#### Task statement
Using the data below, return every line that holds the word "node".

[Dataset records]
════

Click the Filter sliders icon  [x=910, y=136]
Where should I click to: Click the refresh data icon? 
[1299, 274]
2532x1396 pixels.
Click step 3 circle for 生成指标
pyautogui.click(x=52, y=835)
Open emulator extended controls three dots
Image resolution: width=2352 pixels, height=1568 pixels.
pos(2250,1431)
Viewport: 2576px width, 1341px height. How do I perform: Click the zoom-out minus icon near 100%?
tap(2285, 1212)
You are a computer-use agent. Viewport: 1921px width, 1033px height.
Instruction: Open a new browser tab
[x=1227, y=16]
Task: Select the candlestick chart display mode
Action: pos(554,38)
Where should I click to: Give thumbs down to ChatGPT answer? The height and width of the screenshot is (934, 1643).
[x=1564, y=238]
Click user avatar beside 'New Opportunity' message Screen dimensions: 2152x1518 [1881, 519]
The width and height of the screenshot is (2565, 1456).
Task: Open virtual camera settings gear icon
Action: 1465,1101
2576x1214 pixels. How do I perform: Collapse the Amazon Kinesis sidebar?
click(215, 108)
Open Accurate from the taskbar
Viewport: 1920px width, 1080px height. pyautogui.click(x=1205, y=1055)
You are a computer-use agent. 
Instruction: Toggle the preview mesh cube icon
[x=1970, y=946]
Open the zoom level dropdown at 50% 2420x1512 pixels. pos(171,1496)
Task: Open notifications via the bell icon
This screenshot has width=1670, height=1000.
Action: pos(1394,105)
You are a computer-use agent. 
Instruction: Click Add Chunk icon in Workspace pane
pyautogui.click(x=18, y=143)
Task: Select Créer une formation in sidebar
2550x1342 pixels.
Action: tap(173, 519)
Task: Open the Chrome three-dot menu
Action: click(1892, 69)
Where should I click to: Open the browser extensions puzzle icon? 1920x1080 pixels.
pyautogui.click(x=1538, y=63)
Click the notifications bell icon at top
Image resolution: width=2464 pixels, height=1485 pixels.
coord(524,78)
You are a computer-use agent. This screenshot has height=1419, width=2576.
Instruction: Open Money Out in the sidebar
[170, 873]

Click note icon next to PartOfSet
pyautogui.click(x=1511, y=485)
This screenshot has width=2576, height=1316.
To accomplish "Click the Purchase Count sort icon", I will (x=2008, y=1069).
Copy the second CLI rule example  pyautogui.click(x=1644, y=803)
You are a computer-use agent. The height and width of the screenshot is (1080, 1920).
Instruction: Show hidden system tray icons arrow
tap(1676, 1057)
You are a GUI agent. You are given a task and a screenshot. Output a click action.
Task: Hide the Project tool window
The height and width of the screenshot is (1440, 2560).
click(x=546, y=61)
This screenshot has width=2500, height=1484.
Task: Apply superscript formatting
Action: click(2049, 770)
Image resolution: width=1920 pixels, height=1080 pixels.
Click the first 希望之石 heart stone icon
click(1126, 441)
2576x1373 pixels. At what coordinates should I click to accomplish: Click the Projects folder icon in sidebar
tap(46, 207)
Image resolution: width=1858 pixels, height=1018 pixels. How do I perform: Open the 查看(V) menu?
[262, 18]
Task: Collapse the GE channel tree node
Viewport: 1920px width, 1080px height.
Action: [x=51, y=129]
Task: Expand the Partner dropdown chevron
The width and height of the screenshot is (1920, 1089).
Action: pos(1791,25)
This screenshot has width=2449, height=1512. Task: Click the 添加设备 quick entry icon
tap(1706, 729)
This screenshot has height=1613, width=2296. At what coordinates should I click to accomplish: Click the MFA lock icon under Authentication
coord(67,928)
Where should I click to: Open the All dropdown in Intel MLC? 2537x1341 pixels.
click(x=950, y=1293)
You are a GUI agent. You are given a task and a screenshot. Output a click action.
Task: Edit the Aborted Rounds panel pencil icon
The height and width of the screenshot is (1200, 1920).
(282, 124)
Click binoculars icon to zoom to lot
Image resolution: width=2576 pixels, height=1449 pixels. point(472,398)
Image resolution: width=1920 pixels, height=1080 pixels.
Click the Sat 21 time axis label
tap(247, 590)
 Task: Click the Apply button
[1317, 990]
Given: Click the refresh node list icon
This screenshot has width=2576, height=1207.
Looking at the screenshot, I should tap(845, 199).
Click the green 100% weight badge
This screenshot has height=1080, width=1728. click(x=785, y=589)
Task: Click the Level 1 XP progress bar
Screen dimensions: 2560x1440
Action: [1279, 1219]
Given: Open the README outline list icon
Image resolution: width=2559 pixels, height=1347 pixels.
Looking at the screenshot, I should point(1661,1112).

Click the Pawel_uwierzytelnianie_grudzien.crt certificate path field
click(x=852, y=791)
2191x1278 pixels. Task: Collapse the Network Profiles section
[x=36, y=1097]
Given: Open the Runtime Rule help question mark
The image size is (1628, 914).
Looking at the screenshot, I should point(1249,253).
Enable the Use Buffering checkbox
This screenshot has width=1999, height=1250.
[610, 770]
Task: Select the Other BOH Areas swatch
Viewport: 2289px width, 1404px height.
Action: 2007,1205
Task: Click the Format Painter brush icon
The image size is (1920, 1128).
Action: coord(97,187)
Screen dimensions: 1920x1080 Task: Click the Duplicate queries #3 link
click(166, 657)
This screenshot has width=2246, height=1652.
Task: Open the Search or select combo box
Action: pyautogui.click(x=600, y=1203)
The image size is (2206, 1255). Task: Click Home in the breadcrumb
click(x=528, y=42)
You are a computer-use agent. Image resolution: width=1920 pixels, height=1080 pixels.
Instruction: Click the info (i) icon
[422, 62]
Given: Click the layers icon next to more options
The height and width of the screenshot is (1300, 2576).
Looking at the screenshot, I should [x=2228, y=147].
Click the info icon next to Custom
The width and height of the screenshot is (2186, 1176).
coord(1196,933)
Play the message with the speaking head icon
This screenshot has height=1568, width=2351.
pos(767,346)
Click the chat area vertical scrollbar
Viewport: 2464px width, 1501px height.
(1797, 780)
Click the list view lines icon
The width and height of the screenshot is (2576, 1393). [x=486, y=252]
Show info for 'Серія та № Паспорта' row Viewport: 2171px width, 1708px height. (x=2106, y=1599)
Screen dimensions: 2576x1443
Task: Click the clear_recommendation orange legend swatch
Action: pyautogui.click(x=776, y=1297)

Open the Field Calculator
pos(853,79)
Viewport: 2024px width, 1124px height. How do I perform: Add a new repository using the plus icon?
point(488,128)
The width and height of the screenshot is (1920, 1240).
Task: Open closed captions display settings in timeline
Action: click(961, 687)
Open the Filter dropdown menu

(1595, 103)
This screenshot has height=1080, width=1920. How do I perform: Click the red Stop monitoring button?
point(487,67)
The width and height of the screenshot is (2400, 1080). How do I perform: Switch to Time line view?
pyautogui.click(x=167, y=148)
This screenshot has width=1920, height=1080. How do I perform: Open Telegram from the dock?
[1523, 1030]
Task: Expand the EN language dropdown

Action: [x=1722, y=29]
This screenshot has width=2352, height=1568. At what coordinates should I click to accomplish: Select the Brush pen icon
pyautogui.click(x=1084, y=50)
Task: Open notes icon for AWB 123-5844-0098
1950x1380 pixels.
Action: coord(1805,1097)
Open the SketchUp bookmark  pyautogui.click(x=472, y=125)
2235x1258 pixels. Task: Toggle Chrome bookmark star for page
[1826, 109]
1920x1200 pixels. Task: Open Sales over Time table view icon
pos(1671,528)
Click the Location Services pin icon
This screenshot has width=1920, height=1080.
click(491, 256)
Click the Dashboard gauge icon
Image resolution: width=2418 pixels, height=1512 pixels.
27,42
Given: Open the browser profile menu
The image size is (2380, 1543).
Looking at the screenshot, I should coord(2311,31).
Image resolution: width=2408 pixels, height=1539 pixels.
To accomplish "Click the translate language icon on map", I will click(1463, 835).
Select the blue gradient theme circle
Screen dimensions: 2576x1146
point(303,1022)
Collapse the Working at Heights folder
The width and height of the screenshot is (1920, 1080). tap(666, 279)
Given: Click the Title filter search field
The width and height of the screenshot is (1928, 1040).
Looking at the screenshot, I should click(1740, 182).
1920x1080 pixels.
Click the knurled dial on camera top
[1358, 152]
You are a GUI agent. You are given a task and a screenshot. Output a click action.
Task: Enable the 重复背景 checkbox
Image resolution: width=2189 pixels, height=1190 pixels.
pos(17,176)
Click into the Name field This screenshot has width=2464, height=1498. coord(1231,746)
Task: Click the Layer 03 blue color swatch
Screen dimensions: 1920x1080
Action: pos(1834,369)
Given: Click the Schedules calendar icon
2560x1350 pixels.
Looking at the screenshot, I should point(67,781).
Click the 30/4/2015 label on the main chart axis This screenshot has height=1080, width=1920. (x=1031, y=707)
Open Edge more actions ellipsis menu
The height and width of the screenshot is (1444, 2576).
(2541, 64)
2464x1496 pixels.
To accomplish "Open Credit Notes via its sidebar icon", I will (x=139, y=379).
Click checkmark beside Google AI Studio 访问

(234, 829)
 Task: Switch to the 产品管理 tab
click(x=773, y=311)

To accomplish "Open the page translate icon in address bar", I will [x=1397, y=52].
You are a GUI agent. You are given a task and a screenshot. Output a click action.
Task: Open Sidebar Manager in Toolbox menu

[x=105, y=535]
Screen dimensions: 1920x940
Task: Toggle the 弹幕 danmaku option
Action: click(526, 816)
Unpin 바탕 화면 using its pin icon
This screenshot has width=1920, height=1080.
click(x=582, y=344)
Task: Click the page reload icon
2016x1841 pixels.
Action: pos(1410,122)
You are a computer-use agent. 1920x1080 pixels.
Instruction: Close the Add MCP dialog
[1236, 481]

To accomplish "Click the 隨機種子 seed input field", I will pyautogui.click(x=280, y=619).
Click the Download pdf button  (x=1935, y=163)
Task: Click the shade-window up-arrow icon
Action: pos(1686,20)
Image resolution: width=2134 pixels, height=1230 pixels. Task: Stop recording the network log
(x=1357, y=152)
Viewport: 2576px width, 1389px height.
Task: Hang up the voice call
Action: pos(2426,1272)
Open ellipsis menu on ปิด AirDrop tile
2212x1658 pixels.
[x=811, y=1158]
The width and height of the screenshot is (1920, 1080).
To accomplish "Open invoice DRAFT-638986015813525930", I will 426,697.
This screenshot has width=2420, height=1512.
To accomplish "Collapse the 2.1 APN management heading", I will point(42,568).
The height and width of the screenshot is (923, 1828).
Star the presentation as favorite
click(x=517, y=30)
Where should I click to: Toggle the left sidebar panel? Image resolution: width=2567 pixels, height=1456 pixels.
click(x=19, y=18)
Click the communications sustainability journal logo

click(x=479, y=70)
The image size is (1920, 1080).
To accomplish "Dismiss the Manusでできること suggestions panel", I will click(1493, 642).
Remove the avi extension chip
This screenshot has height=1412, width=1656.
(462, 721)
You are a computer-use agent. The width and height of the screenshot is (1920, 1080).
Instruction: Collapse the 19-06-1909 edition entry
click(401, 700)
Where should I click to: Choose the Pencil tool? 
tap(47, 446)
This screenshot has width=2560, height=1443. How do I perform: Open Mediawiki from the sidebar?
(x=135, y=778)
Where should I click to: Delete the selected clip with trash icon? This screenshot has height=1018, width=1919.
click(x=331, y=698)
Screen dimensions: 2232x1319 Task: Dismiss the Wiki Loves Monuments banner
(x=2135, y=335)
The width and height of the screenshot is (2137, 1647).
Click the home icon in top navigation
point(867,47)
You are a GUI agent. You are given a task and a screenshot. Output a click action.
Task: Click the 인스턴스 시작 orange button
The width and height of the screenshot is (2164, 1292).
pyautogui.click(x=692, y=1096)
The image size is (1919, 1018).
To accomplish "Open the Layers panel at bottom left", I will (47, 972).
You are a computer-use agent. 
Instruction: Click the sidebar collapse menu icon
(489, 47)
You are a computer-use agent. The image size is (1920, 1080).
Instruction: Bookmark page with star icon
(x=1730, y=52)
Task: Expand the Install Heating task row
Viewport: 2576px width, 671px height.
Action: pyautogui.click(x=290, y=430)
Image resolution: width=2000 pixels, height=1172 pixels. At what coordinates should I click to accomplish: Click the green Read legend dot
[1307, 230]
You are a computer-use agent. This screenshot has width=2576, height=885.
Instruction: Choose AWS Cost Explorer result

════

#### Final answer
Task: Collapse the GE channel tree node
Given: Click the refresh node list icon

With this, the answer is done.